Powered by BNY Mellon, CUNY SPH will launch a first-of-its-kind approach to building career skills within a school or program of public health through a new workforce readiness program. The Career Skills Academy will train students in the skills needed to compete for and earn high demand jobs and provide them with the qualities needed to navigate common workplace issues. Open to all students but geared towards those who may not have had access to career-building opportunities earlier in their educational careers and who have been unemployed or underemployed, the Career Skills Academy will focus on career preparation through a skills-building curriculum featuring a dual-module program: “earn the job” and “thrive in the job.”

One hundred CUNY SPH students will enroll into an extracurricular program over the next two years to build a new set of skills through lectures, peer-engaged activities, and the opportunity to learn from senior executives in the non-profit, private, and government sectors. As part of a “Public Health Master Class” series, students will understand the real world uses and implications of their new skills from the perspectives of leaders from a variety of sectors and backgrounds.

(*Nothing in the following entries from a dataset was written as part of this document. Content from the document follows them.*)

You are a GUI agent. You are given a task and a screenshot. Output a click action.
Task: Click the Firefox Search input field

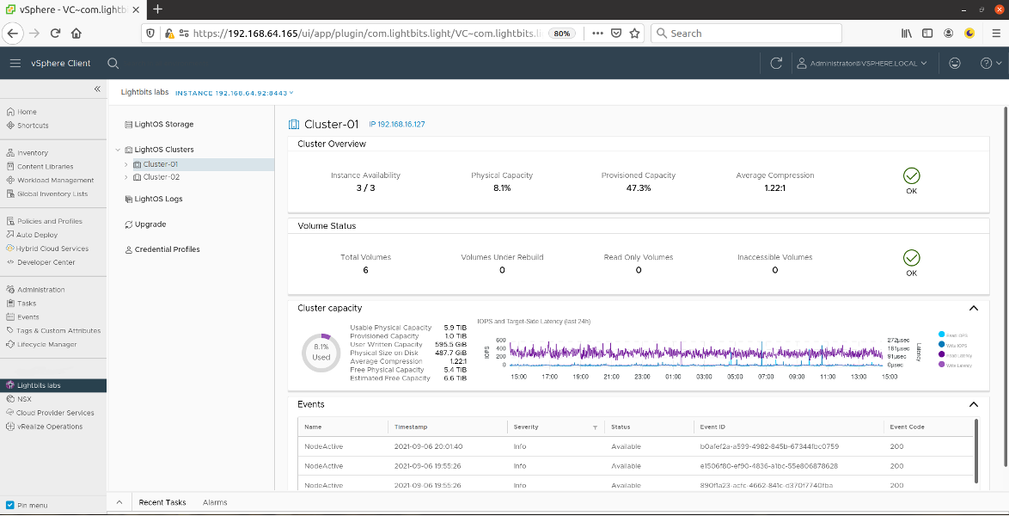[748, 34]
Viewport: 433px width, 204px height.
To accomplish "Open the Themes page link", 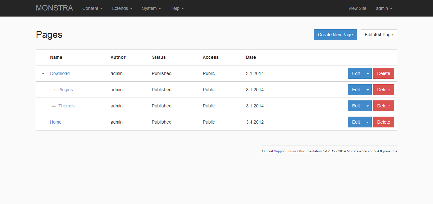I will pos(66,106).
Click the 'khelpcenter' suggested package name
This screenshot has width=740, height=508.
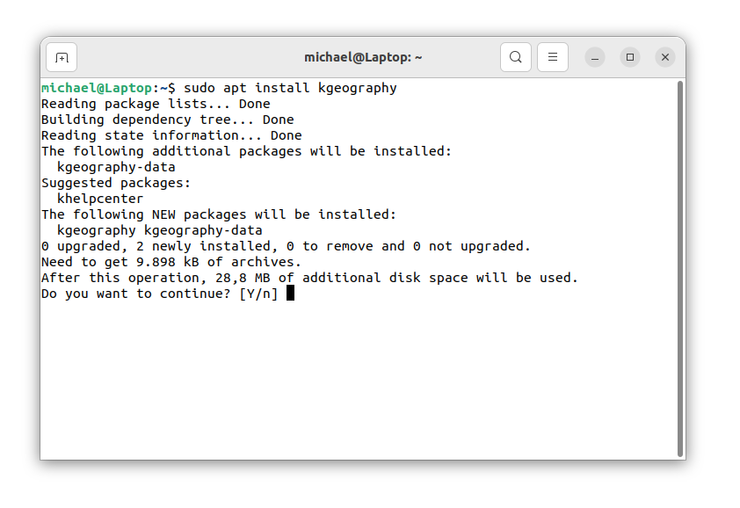[x=100, y=199]
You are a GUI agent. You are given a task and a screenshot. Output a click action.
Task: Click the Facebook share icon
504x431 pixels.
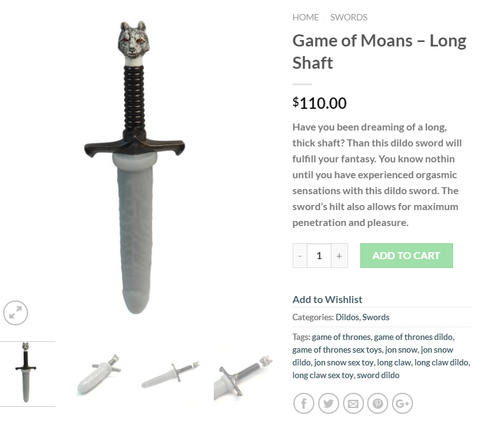pyautogui.click(x=304, y=403)
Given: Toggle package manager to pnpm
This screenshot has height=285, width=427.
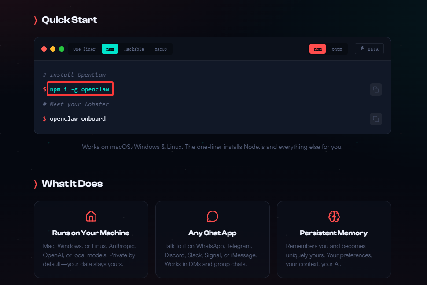Looking at the screenshot, I should pos(337,49).
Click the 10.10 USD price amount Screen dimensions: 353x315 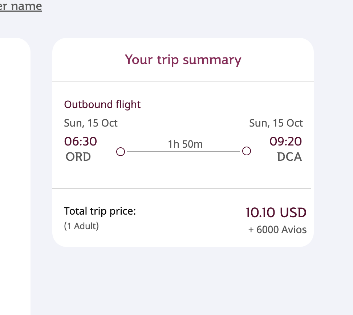(276, 213)
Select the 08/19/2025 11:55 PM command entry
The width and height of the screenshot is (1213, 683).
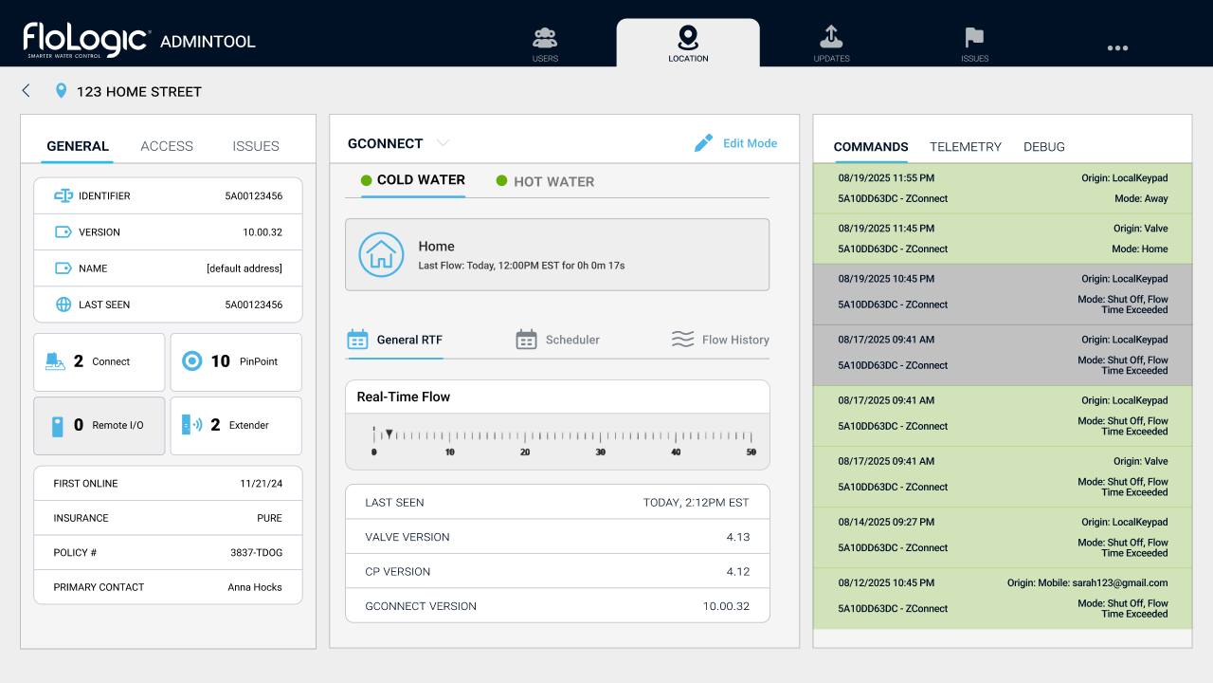[x=1002, y=188]
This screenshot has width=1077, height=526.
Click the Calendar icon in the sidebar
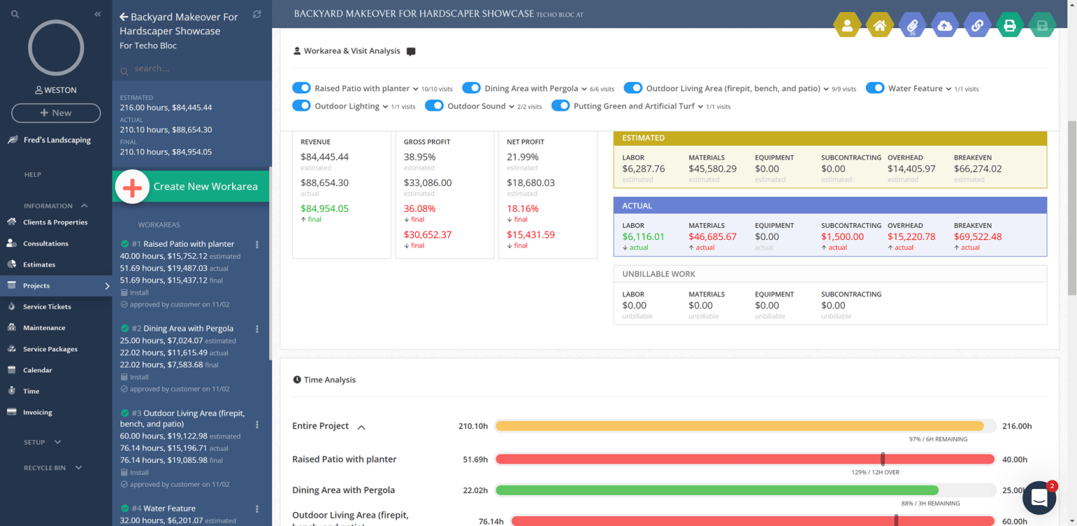point(36,370)
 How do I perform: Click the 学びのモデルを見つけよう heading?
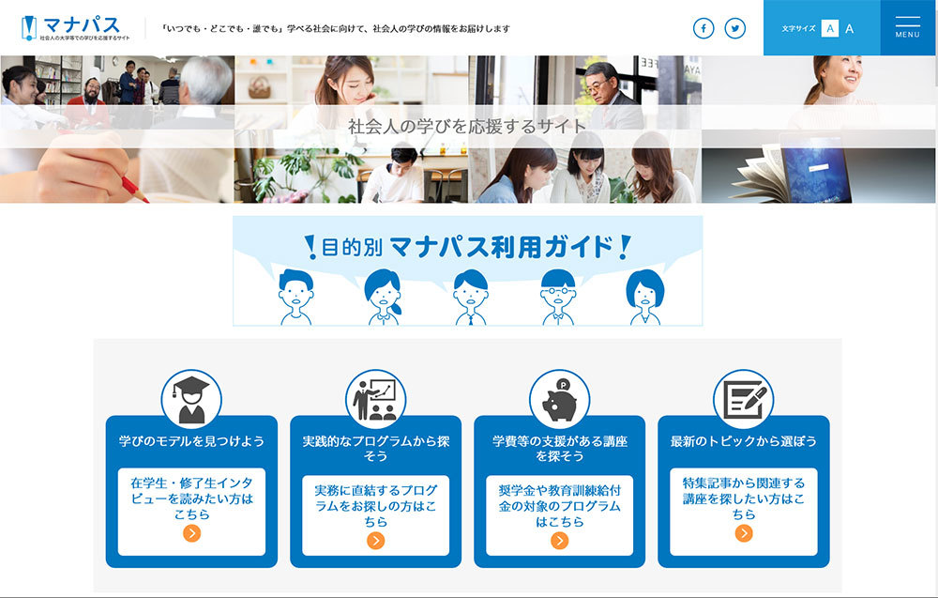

“CUNY SPH students are going to shape and design what a healthy city looks like in this century,” remarked Lyndon Haviland, CUNY SPH Foundation Board Chairman and public health advocate. “Our alumni have an incredible power to drive forward public health policies and practices that advance social justice efforts in all levels of the workforce. Our students bring with them their life experiences from New York City’s communities. They understand public health better than anyone else does. Investing in skills-building opportunities for them will fuel a healthier and more economically viable community for all.”

“BNY Mellon is a fantastic partner to CUNY and CUNY SPH,” Haviland added. “They understand the value of investing in public health students. Now more than ever, this investment is needed.”

The Career Success Academy is hiring a Program Director with a target start date in February 2021. This individual will build and implement the curriculum, coordinate student recruitment, and oversee all functional operations. Please find the job description and application instructions here.

“In the first three years of the foundation’s operations, we have raised nearly $3 million to date, and $1.5 million of which provides direct benefit to students through scholarship, fellowship and emergency support,” said Adam Doyno, Executive Director of the CUNY SPH Foundation. “BNY Mellon’s grant to the CUNY SPH Foundation will allow us to fulfill on our focus area of workforce readiness.”

“Supporting our students with professional growth opportunities will benefit our city and public health,” Doyno added. “These are skills that they can use for years to come.”


The CUNY Graduate School of Public Health and Health Policy (CUNY SPH) is committed to teaching, research, and service that creates a healthier New York City and helps promote equitable, efficient, and evidence-based solutions to pressing health problems facing cities around the world. Located in Harlem, CUNY SPH is the top-ranked public school of public health in New York City, New York State and the tristate region.

About the CUNY SPH Foundation

The CUNY SPH Foundation’s mission is to advance the achievement of CUNY SPH’s mission, vision and values as New York City’s public school of public health through fundraising, building strategic partnerships and providing services as a champion for the school’s students as they embark on public health careers and its faculty as they work to educate the next generation of public health professionals.